The notion “you get what you pay for” almost always holds true for general merchandise like clothing and related accessories. The high-end brands are usually expensive because their quality is directly proportional to the price of the product. Comparatively in case of healthcare, the price variances can be a little tricky and are tied to more than just the quality of the procedures.

Healthcare cost differentials

The cost of different kinds of treatments in a given area, city or state can vary substantially because they are dependent on fee schedules, demographics, and physician overhead.

A procedure like Lasik surgery can cost up to $4500 in New York while the exact same procedure runs for about $2800 in Ohio. Both of these treatments are about the same if judged on the scale of quality, procedure implementation, physician experience and time and yet there is a huge difference in cost.

Why the rise of the pricing tools?

Come 2014 the Affordable Care Act (ACA) will require everyone to get insured or face a penalty. This combined with the elimination of the pre-existing condition clause and the defined contribution model will put financial pressure on the whole industry and will create a consumer driven healthcare.

To stay afloat, the insurance companies will underwrite all subscribers as being under the same umbrella which will tie all participants together with an invisible financial thread. This thread will cause all participants to suffer equally for someone else not being able to pay their bills.

To ensure no one defaults on their payments and can afford the care, both the insurance companies and the consumers will demand to know the estimated cost of the treatments before they begin. This demand will give rise to the pricing tools.

Aspects that will matter

Pricing tools will be more than just a mere quoting system. Other facets like hospital versus private facilities, satisfaction ratings, availability and physician experience will equally count.

The consumer driven healthcare model will depend on:

  • How is the reputation of the hospital or a physician’s office?
  • What kinds of deals are available inside or outside the plan network?
  • Is the physician willing to offer discount rates to individual customers?
  • What kind of satisfaction ratings did the physician receive?
  • What percentages of outcomes were successful?
  • Is there a price difference between a doctor’s facility and a hospital?
  • Are there any payment plans available?

Different types of pricing tools

There are three primary ways of implementing the quoting system: the bluebook approach, the insurance average and the true cost quoting. All of these systems will have an Expedia-like feel with some even offering online shopping through a cart system.

Bluebook approach

Bluebook models already exist in the market but they tend to have a higher chance of deviation from the true estimates. They gather the pricing information from data bank companies like Vitals and then calculate the estimate by taking the averages.

The reason the bluebook approach is not realistic is because it does not take different, more-detailed possibilities into account, remove outliers or have access to different fee schedules. For example: A dental implant surgery can have the possibility of including a bone graft if the jawbone is too small. This is something that bluebook pricing would have trouble representing properly.

Insurance average

In this approach the pricing statistics are created by mining the claims data from different insurance companies. During the calculations the resultant information is further refined for accuracy by removing the outliers from the source costs.
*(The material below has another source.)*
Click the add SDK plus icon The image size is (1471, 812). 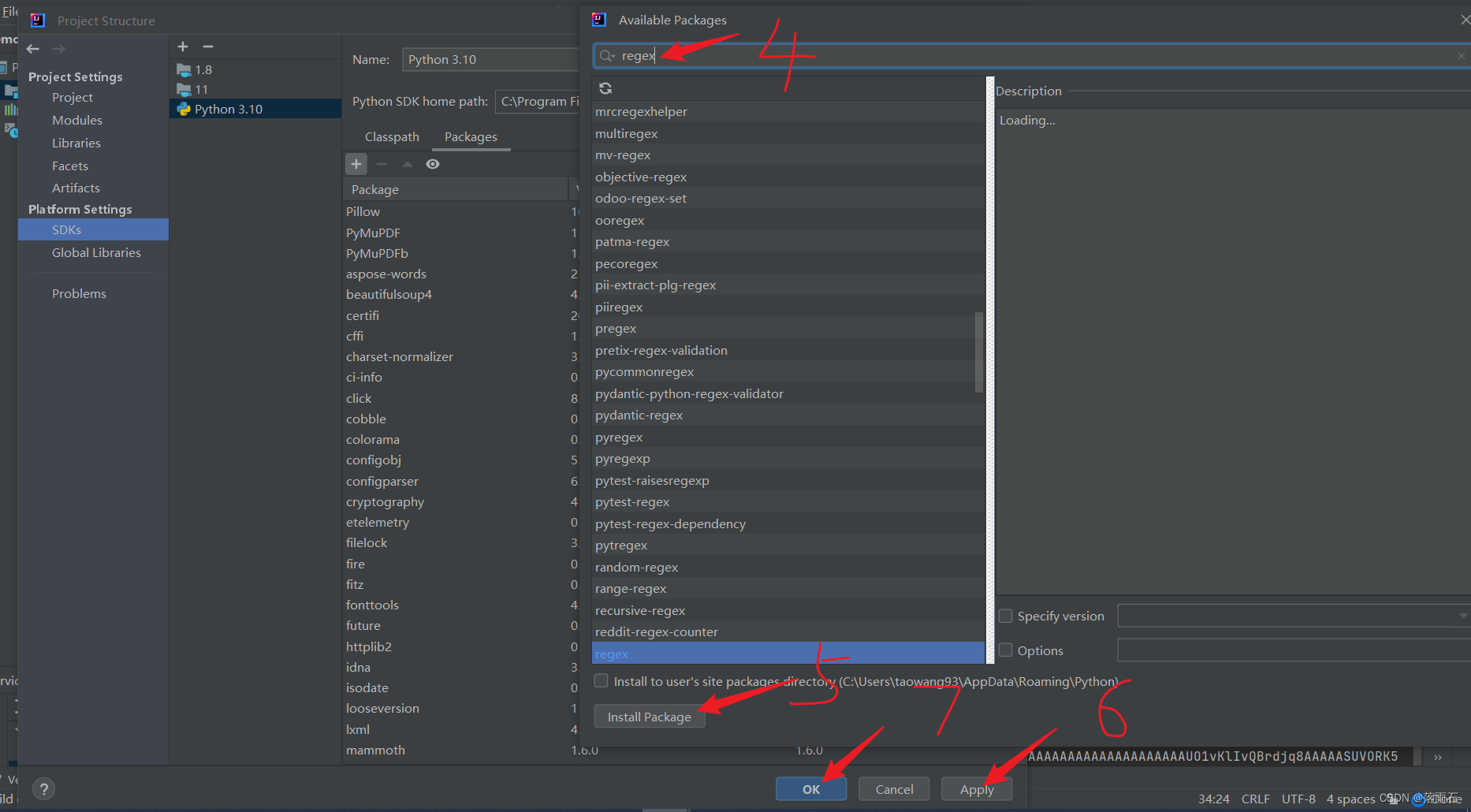(x=182, y=47)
Systems that offer cost information by mining claims data are usually more accurate than their counterparts. The weakness of this system comes from the absence of individual data like copays and deductibles.

True cost quoting

True cost systems are designed to offer more realistic estimates and are geared towards churning out individual estimates. The costs for different treatments are calculated using the same methodology as the insurance average models and then individual deductibles, copays and out-of-pockets are applied. The end result varies from user to user depending on their standing in their plan.
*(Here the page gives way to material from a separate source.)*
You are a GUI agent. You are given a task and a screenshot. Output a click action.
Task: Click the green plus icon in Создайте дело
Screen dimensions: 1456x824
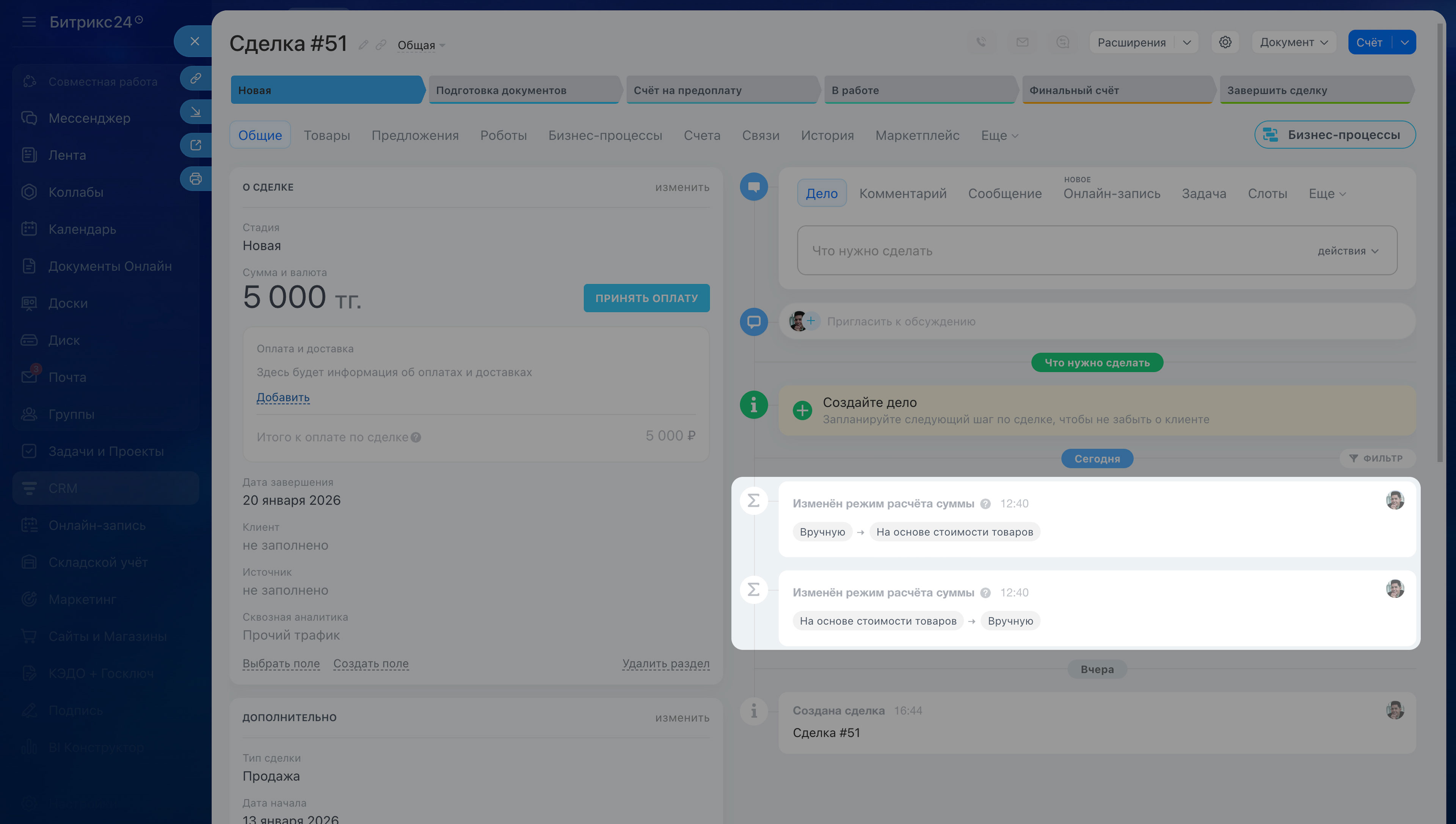(802, 410)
Opportunities and Challenges

The employer contribution model, ACA and consumer driven healthcare will force employers, hospitals, insurance companies and physicians to change their business models. Information and data availability will be at the center of this change.

Hospitals will have to rethink the patient exit surveys, feedback management and the way they charge their patients. Hospitals and doctor offices will be in a state of covert competition which will bring down prices for certain types of treatments.

Price comparison tools are already available in the market but they are not effective enough if they cannot utilize one’s copay or deductible in the equation. Insurance companies will have to connect and offer data to their pricing tool vendors so that real-time quote calculations can be made.

Web presence for doctors will not just be “good to have” anymore – consumers will expect doctors to maintain a website. There is a vast opportunity present for software development houses to offer some kind of IT services to doctors because due to the ever increasing costs and overheads as it will be hard for physicians to hire IT staff directly.

Other reasons to maintain a solid web base are so that the physician can contact his/her patients electronically and get their feedback personally. We should not forget that the majority of the consumers leaving feedback on the public pricing tools will be the unhappy campers. Physician websites will allow physicians to showcase their good cases tilting the negative bias towards a positive one from the public areas.